Czech Republic has, similar to Poland, great and very strong Mozilla community (CZilla) founded in 2002. Group of project members with huge experience guarantees high quality and on-time releases with similar set of end-user oriented support features like we can see in Poland.
As I mentioned in part 0 of this article, Gemius has lower penetration here than for Poland. So while it still seems to be very representative, more data sources would be very useful.
Let’s start the graph show with current market situation.
IE has a strong position with 67.2% which is 7.7% more than in Poland and even more than in the Polish emigrants group. Firefox has 27.5% – 5.8% less thanin Poland.
Firefox with over 1/4th and IE with 2/3rd are shaping the whole market.
To answer the question about how fast the Czech market is adopting new technologies, we can take a look at the versions graph:
What we can see from this chart, is also a confirmation of the succesful upgrade policy of Mozilla.Over 90% of the Firefox users are using the latest stable release line.
The good news is that in all three cases we analyzed so far (Poland, Polish emigrants, Czech Republic) IE6 is below 50% point.
And in all three cases Firefox has at least 25% of the market share – which gets Mozilla near to its goal of having enough market share, to be sure that Firefox is here for a longer term.
Also, together – Firefox and Opera have enough market share (over 30%) to ensure that no serious market player can ignore web standards.
I believe that if the web browsers that follow open standards will have over 30% of the market share, we’re safe from the threat of someone trying to close the web again. For Poland Gecko+Opera+KHTML is 41.1% right now. For Czech Rep. it is 32.1%.
The 0 point is a situation as it was on 10th of September and the trend lines present how it has changed since then.
Situation is as clear as it can be. Perfect symmetry.
Firefox rocketed up almost 3% and IE lost exactly 3% with Opera expanding its user base by 0.5%.
To understand how the migration trends involve users upgrading their browser, let’s get a more detailed trend with versions of the browsers:
As one could have predict, IE7 is finally being installed on users machines.
Until November, the situation was very bad. With such a low upgrade ratio, it was pretty possible that we’ll have to live with IE6 for the next few years, but during last month the trend strengths and right now Czech Republic’s market share is under heavy modernization.

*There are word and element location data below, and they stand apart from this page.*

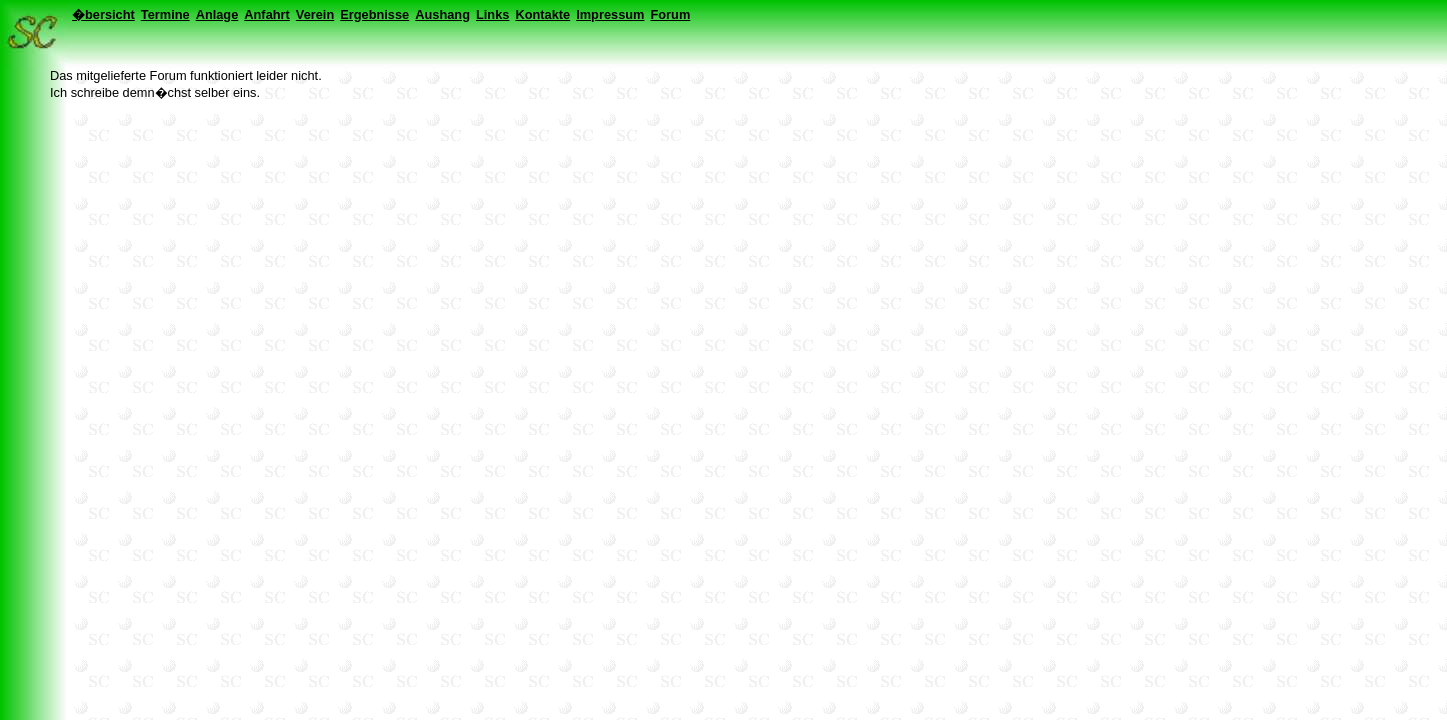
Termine (165, 14)
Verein (315, 14)
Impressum (610, 14)
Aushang (442, 14)
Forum (670, 14)
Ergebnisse (374, 14)
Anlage (217, 14)
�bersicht (103, 14)
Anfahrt (267, 14)
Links (492, 14)
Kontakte (542, 14)
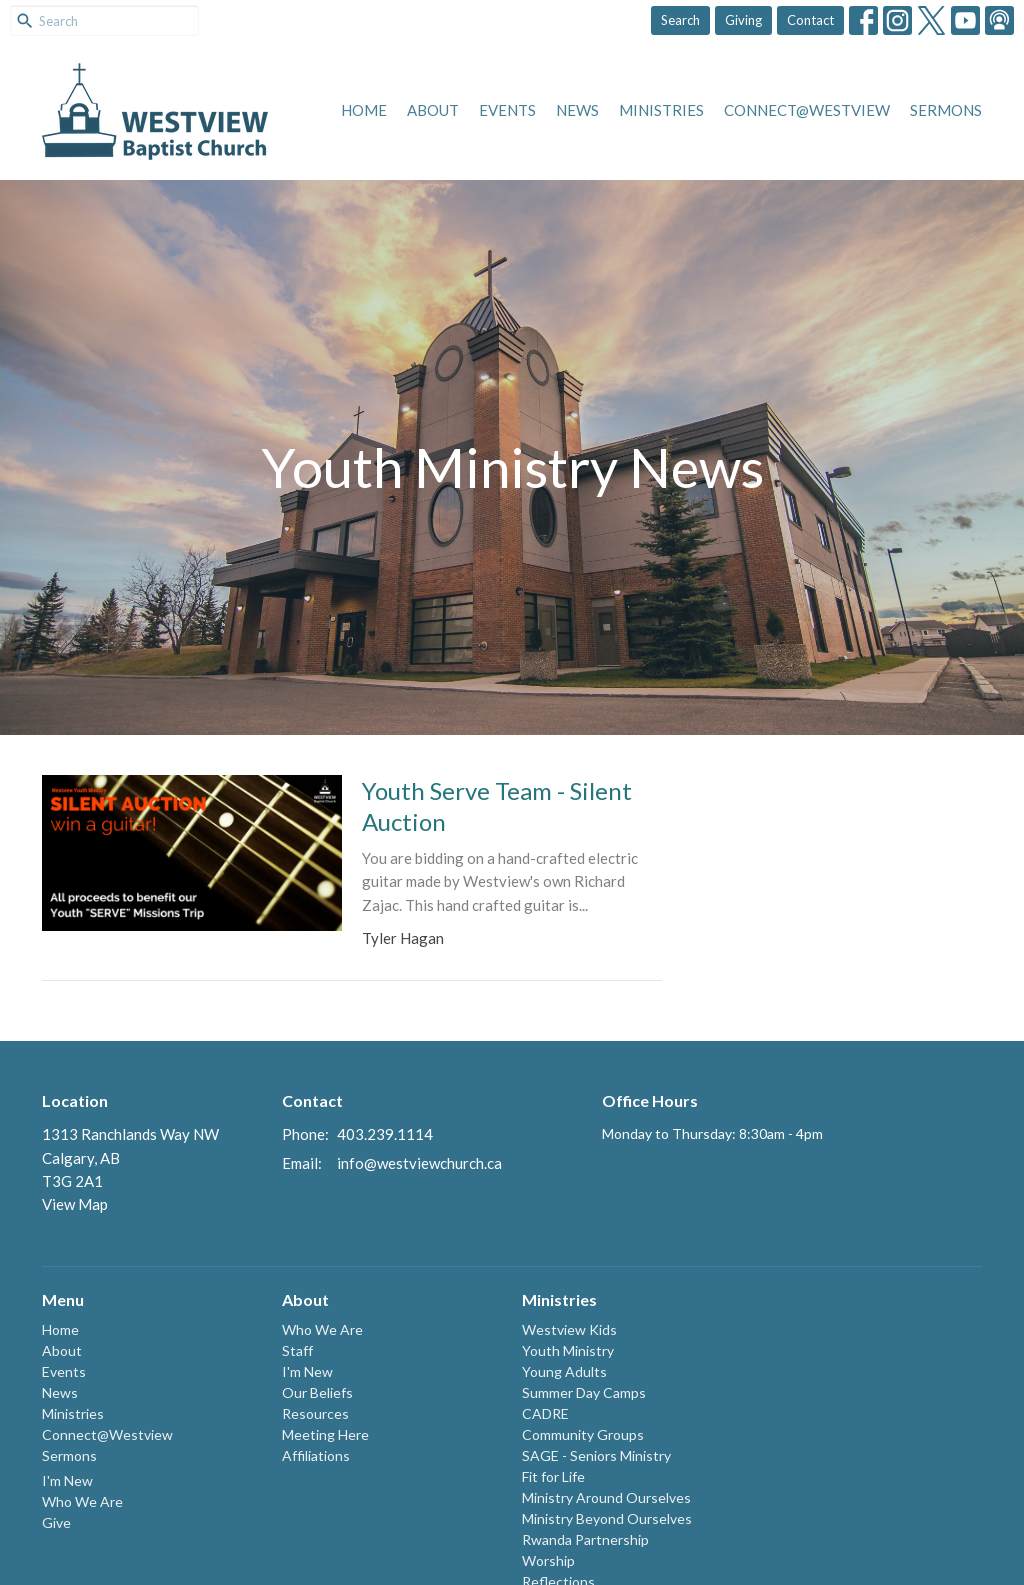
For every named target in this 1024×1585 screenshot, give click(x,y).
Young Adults (564, 1371)
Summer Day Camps (584, 1392)
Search (680, 20)
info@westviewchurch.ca (419, 1163)
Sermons (946, 110)
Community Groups (583, 1434)
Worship (548, 1560)
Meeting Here (325, 1434)
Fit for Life (553, 1476)
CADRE (545, 1413)
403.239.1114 (385, 1134)
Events (507, 110)
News (577, 110)
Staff (297, 1350)
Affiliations (316, 1455)
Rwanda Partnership (585, 1539)
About (433, 110)
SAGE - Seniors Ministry (596, 1455)
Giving (743, 20)
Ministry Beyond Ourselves (607, 1518)
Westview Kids (569, 1329)
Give (56, 1522)
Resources (315, 1413)
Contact (810, 20)
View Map (75, 1204)
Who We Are (82, 1501)
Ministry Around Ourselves (606, 1497)
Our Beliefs (317, 1392)
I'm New (67, 1480)
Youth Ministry (568, 1350)
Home (364, 110)
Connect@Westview (807, 110)
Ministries (661, 110)
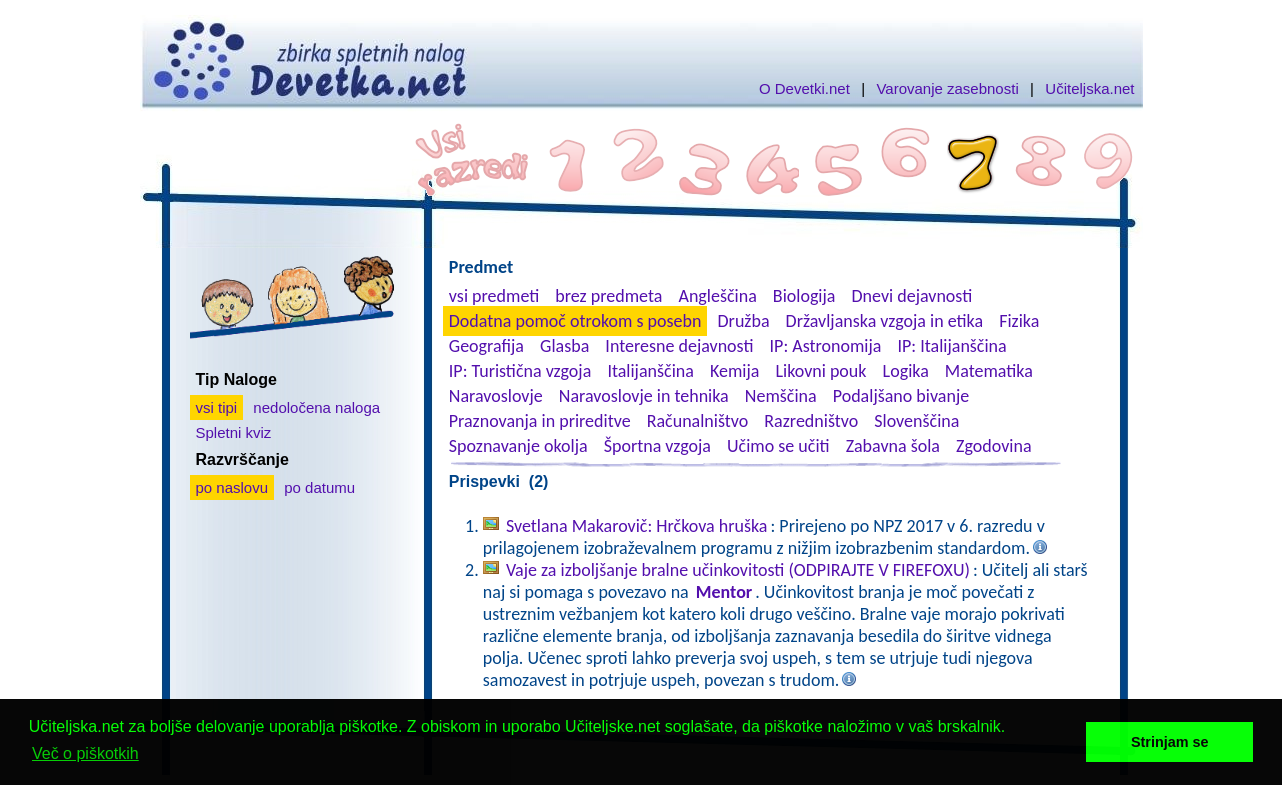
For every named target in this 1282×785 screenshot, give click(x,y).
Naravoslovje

Notice, what such numbers tells us about the situation on the Czech market. We have 10 mln people country, migrating twice as fast as Polish market from IE6 to IE7. It means that the web sites are IE7 and Firefox ready (IE7 has gained 9,7% during last 4 months – at the same time IE6 has lost 12.7% and Firefox 2 has gained 3.6%).
Last graph – week to week time trend, will show us which direction the trend is taking – strengthening or slowing down. As you could see on the third graph in this post, Firefox is taking market share from IE in Czech Republic during measured time frame.
It seems so. Of course regression trends presented here are overestimating the more recent results, but overall the trend line is clear. Firefox is not only taking market share from IE, but it’s also doing it faster – two times faster – than it happens in Poland and faster than 4 months ago.
Bottom line: In Czech Republic, users are migrating from IE6 to IE7 and Firefox 2 very fast. In recent 4 months, IE6 has lost almost 13% of the market share, and should drop below 25% during next half a year. In the same time, Firefox is taking users from IE, and is taking more users now than 4 months ago, closing the year 2007 with 27.5% of the market share and visible speedup trend which means that the ground is well prepared for Firefox 3 (to be released in Q1 2008).